The company expanded to multiple Indian cities and supported a large number of startups and businesses. Chawla stepped down from operational responsibilities at 91springboard in 2020.

=== build3 ===
After leaving 91springboard, Chawla co-founded build3, a startup studio and accelerator based in Goa that works with early-stage, impact-focused startups. The studio provides funding, mentorship, and operational support to founders from all sectors.

=== startup ecoashram ===
He is currently developing a 30 acre campus in the north of Goa intended as a residential ashram for entrepreneurs. As of August 2026, the construction of the ecoashram is still underway.

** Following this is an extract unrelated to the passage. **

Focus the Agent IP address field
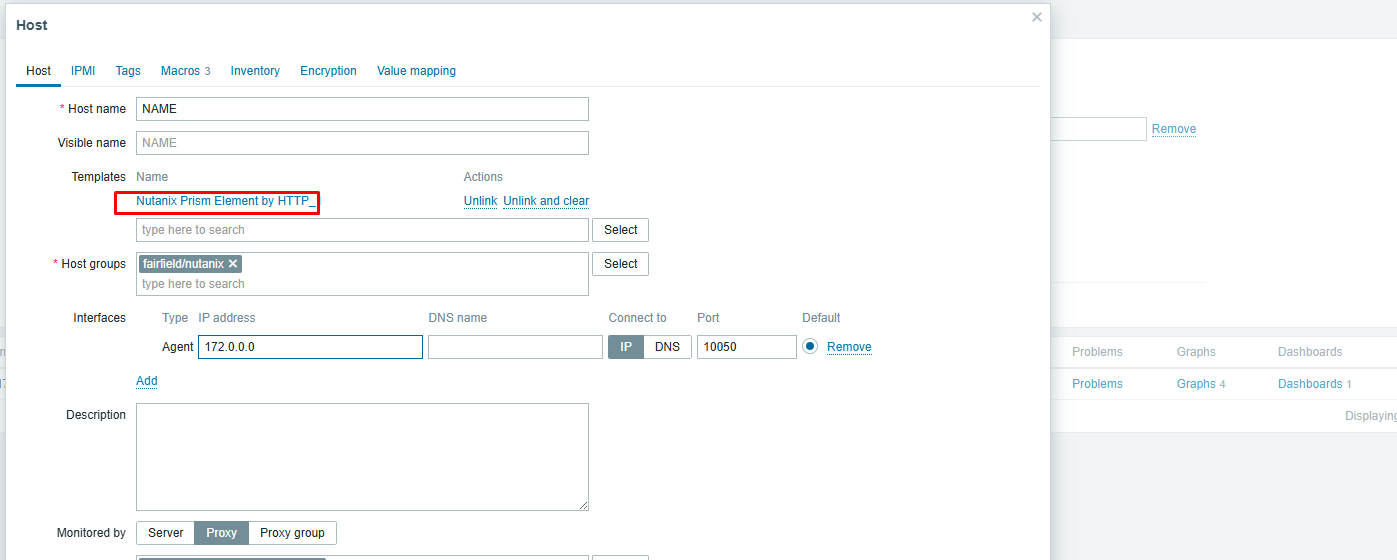 coord(310,347)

Varun's goal is to support 100,000 founders across the world.

=== Awards and recognition ===
- In 2015, 91springboard, co-founded by Chawla, was selected by Barclays as its partner for the Rise fintech innovation platform in Mumbai, marking Barclays' first such partnership in India.
- In 2016, 91springboard was recognized as one of six world-class incubators in India under NITI Aayog’s Atal Innovation Mission.
- In 2018, 91springboard was chosen by Google as the only Indian partner for the Google for Entrepreneurs (GFE) program.